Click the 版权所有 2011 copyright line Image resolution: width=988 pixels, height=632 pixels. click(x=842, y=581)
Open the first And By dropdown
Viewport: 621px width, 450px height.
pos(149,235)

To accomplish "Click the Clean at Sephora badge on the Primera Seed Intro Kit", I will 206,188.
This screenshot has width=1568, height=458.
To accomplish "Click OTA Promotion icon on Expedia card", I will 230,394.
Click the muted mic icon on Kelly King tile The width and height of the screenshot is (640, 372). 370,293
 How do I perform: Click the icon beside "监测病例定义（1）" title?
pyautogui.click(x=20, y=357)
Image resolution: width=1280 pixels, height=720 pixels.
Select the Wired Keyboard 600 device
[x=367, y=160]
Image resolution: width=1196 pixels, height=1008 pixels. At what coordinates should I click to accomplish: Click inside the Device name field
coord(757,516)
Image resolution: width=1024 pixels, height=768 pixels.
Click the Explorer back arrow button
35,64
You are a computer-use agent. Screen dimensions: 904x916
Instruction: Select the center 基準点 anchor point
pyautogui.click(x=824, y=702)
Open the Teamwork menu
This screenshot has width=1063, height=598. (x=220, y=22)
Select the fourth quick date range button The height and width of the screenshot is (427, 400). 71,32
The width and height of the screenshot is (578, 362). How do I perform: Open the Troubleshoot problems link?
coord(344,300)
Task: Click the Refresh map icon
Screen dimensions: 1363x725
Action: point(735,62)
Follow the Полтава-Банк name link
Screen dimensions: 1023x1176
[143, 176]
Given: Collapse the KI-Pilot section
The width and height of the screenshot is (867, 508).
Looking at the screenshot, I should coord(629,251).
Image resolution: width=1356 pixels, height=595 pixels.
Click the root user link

**GOAL OF THE EXERCISE:** Check each line of the data above for the string "will", and copy the ones that have it.

**RESPONSE AREA:**
To accomplish "Click the Clean at Sephora badge on the Primera Seed Intro Kit", I will 206,188.
To accomplish "Click OTA Promotion icon on Expedia card", I will 230,394.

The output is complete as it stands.